第22回 蓮如上人御一代記聞書
 
(2) 心の掘り下げが信心
 
 人間の深い内面をどこまでも掘り下げるところに、信心の姿がありますが、御一代記聞書にはこの信心の問題がところどころに出ています。これは蓮如上人が外に教化のため身をされたお姿の内面に、深い信心の問題をいつも心にたくわえられていた証拠のあらわれだと申せましょう。今回はその中の二、三を取り上げてうかがっていきたいと思います。
 一、「他力の願行をひさしく身にたもちながら、よしなき自力の執心にほだされて、むなしく流転しけるなり」とそうろうを、「え存ぜずそうろう」よし、もうしあげ候うところに、仰せに、「ききわけて、え信ぜぬもののことなり」と仰せらそうらいき(聞書・本巻九)
 これは「念仏を頂きながら自力が捨てられぬ」ということがどうしても分かりませんという質問に対して、「話は分かるが仲々その通りにはなれない者のことである」と言われたのでしょう。 
 自力の間に合わぬことは法然上人の教えで充分であります。しかしそれだけでは浄土宗は成り立っても浄土真宗にはなりません。親鸞聖人は自力が間に合わぬというだけでなく、自力がなかなか捨てられないことを、身をもって教えて下さったのであります。この精神を汲みとられたのが今の蓮如上人のお言葉でないかと頂くのであります。
 親鸞聖人は南無阿弥陀仏を頂いた心を南無の心としてあらわしていられますが、南無の心というのは、姿で示せば頭の下がったこと、自らの自力の根深さに驚き、あさましさに頭の下がることでありましょう。 
 一、たれのともがらも、われはわろきとおもうもの、ひとりとしても、あるべからず。
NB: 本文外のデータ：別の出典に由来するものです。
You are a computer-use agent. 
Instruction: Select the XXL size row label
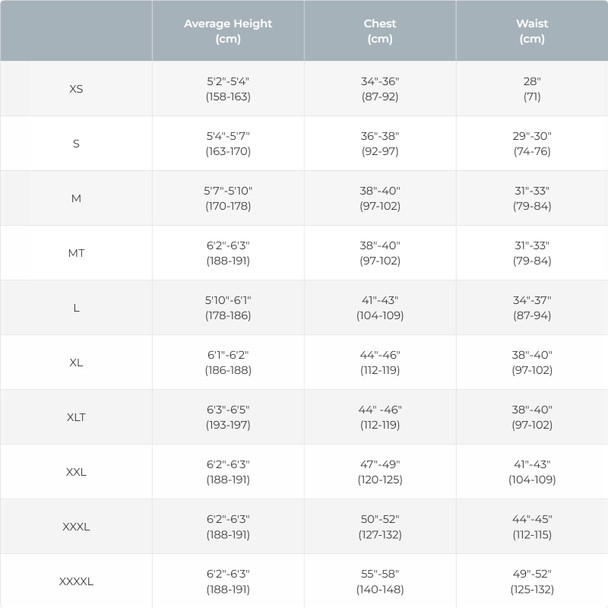click(x=76, y=472)
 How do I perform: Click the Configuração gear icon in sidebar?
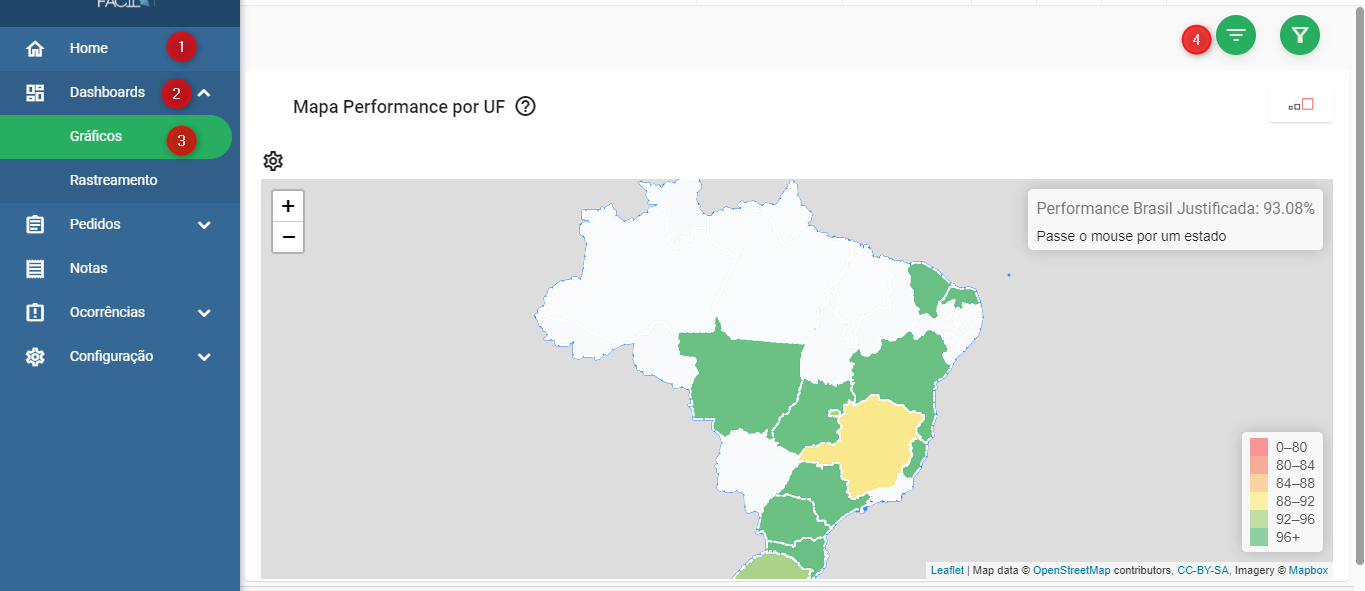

これ、しかしながら、聖人の御罰をこうぶりたるすがたなり。これによりて、一人ずつも心中をひるがえさずは、ながき世、泥梨(ないり)にふかくしずむべきものなり。これというも、なにごとぞなれば、真実に仏法のそこをしらざるゆえなり。(本巻五八)
 「われはわろき」というのは南無の心をあらわされたお言葉だとうかがえます。南無の心は言いかえると懺悔でありますが、懺悔のないことこそ聖人の教えに背いている姿であるといわれるのでしょう。一人一人が心中をひるがえさないのなら、廻心しないなら永遠に地獄に沈むであろう。これというのも仏法の深さ、仏の心の深さを知らぬところから起こるのであると、厳しくいましめていられるのであります。
 この内面の深い懺悔の心はますます私を仏法の一路にすすめます。或る人が「私の心は籠に水を入れたようなもので、聞いた後からすぐもとにもどってしますが、どうしたものでしょうか」と問うたに対して「その籠を水につけよ」とまことに単的に答えていられます。自分が籠だと分かったらその籠を何とかしようという思いを捨てて籠を水の中に置くこと、いよいよ聞法に力を入れる以外にないことを教えられるのでありましょう。
 信を得ているか得ていないかを自分できめるわけにはいきません。本当の懺悔は自分をはからう心がすたって、いよいよ法の中に自分をすすめる筈であります。